Short and sweet:
there is no logical sound explanation for that ridiculous scene. It's bad writing on a facepalm level, showing the absolute lack of understanding of optical as well as digital image processing on the side of the writers and producers.
TL;DR - Version:
The out-of-lore explanation is very likely that they wanted to put an emphasis on Sarus superior eyesight compared to humans, so they constructed a situation where they could showcase it. So far about the idea. The execution was outright naive, stupid and demonstrative of their incompetence.
The discovery has state-of-the-art cameras of the mid-23rd century aboard, so the first idea that those could not zoom in enough on meter high letters on a ship thats just a few kilometers away is silly enough. From here on, the levels of ridiculous just start growing.
A:
If it was a somehow all-the-way analog display technology (which would require an extraordinary amount of dedication for a ship that is not focused on exploration), the image size could easily be increased, either by lenses or a high res (23rd century high-res, not 2019 high-res) digital zoom. However, the idea that it realy was an analog display mechanism seems realy far fetched for a star ships bridge display with overlay, navigational and tactical data etc.. No, just no.
B:
The 99.9% more logical and practical assumption would be that it is a digital display. If that is the case, no god-like superior eyesight in the universe could enhance anything of a picture that was rasterized into pixels. If that is the maximum zoomlevel those cameras and the display system attached to them can achieve, than even watching the display with the hubble space telescope will only show you the pixels in large, but not reveal anymore details that you could not have made out with plain eyesight.
Synopsis:
This is just another moment (in an otherwise quite entertaining fantasy show) where the producers utterly demonstrate their total lack in understanding OR the purposefull disregard of any believable technological pseudo-science, which is a watermark of everything Bad Robot, J.J. Abrahms and Alex Kurtzmann (who is a disciple and living fanboy of J.J.) touch.

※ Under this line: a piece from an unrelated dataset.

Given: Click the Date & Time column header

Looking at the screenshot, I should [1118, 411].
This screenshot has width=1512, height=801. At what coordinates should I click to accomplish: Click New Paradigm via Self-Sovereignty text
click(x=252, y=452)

Before those took over, Star Trek always at least tried to find a semi-justifiable way of explanation for their gadgets and deus-ex-machina technology that could somehow be put in context with science. This is a fundamental element of "SCIENCE fiction". If you take away the effort to at least try to base everything in sound science, it becomes pure fiction and you could as well have unicorns, dragons and magicians.
Fun Fact:
The registry number on the crashed vessel is NCC-815, which is a bow down of producer Alex Kurtzmann to his mentor and buddy J.J. Abrahms. It's the registry number of the "Oceanic Flight 815" that Hurley Reyes crashed with on the Island in J.J.s TV series "LOST". And it is a part of the omnipresent magical numbers 4,8,15,16,23,42 in that series.